Task directions:
Please answer from the agreement text: to no lesser extent than what does the Company have to indemnify Employee?

24. Validity. The invalidity or unenforceability of any provision of this Agreement shall not affect the validity or enforceability of
any other provision of this Agreement which shall remain in full force and effect. 
 25. Set-off. The Company and its subsidiaries
and Affiliates shall have no right to set-off payments owed to Employee hereunder against amounts owed or claimed to be owed by Employee to the Company or its subsidiaries or Affiliates under this Agreement or otherwise. 
 26. Indemnification. The Company shall indemnify Employee to no lesser extent than provided in the Company’s By-laws on the date
hereof (the provisions of which are hereby incorporated by reference herein), notwithstanding any changes or amendments to such By-laws after the date hereof adversely affecting, limiting or reducing such indemnification. 

 27. Counterparts. This Agreement may be executed in one or more counterparts, each of which
shall be deemed to be an original but all of which together shall constitute one and the same instrument.

Material:
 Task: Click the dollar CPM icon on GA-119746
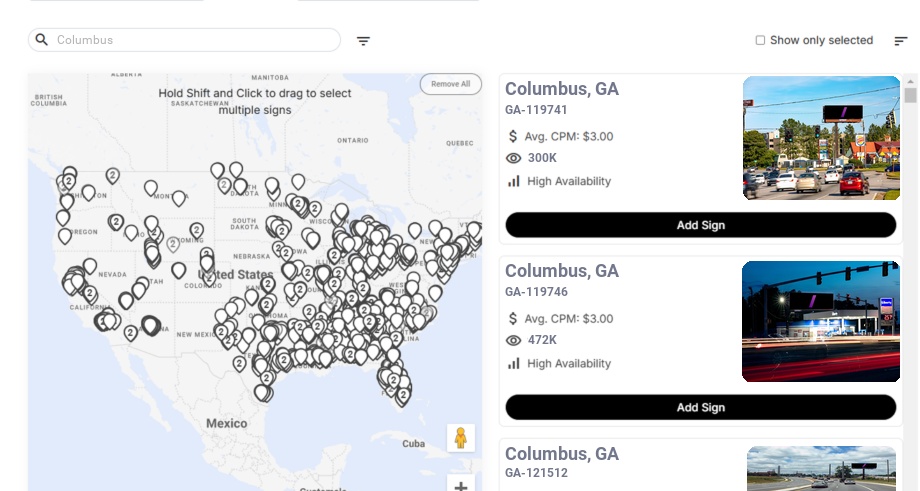click(513, 319)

Result:
To no lesser extent than provided in the Company's By-laws on the date of the Agreement, notwithstanding later changes that reduce it.